Although this wasn't a complete surprise, as most of these organizations expressed support for the FDA rule when it was introduced, one attendee noted that it was "quite unbelievable" that various patient groups and especially ASCO have come out in favor of the FDA rule and asked the panelists if there is any way that AMP could try to influence these organizations in the other direction.
Kaul noted that regular conversations with oncologists on her healthcare team have revealed that many of them are thankful for what Kaul's lab does on a daily basis, and a significant portion of them are "totally ignorant as to what's going on" with the FDA rule. She noted that the lab industry's communications about this do not seem to be reaching practicing oncologists, and as such, there is a "big disconnect."
Klein agreed that the difference between what type of testing laboratories are doing and what companies are doing with FDA-regulated in vitro diagnostics needs to be better explained, and several other attendees chimed in that communication and data demonstrating the safety and importance of LDTs are two major areas where the lab industry has fallen short.
Meanwhile, another attendee from a large, national reference laboratory wondered who will decide if a test modification needs to be submitted to the FDA and whether that decision should be made internally and with FDA guidance.
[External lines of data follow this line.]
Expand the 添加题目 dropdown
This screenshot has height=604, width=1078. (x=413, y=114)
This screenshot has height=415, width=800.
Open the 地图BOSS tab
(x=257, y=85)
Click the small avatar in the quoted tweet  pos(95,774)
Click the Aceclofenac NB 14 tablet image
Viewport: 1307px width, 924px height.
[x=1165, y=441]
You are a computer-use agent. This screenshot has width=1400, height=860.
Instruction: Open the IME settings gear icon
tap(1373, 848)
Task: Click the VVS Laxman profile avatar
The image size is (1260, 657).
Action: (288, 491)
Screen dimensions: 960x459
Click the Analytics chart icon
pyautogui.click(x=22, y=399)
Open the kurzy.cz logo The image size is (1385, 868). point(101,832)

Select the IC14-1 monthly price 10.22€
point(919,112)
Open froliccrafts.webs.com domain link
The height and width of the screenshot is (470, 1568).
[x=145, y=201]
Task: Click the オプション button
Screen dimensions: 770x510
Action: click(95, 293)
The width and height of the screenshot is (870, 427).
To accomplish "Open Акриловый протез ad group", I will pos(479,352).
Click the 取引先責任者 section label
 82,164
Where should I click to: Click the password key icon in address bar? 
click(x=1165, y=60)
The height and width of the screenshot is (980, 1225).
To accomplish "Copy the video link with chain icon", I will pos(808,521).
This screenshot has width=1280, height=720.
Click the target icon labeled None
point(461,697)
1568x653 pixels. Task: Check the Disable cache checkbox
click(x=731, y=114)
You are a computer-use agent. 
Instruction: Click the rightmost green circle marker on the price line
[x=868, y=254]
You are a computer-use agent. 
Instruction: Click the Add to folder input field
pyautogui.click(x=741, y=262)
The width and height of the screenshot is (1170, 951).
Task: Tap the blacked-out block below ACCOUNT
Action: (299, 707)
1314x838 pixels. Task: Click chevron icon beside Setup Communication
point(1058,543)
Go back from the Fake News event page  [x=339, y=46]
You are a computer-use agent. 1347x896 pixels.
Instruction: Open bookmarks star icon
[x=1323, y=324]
Konnick noted that this is ambiguous right now, and that the FDA has said it will provide additional guidance for all of this over the next year.
"This really speaks to the impracticability of the new rule," Klein said. "[FDA members] have definitely set themselves up for a very challenging task to try and undertake."
Another audience member from a molecular biology reagents and research tools manufacturer wondered what companies like his can do to help the situation.
Konnick noted that as the rule progresses, it would be helpful if manufacturers of RUO reagent kits that are clearly intended for use in LDTs could begin looking into clearing these through the FDA as medical devices moving forward. "Over the years, there have been many things that look like IVDs but are RUO, and that has gotten the agency's attention," he said.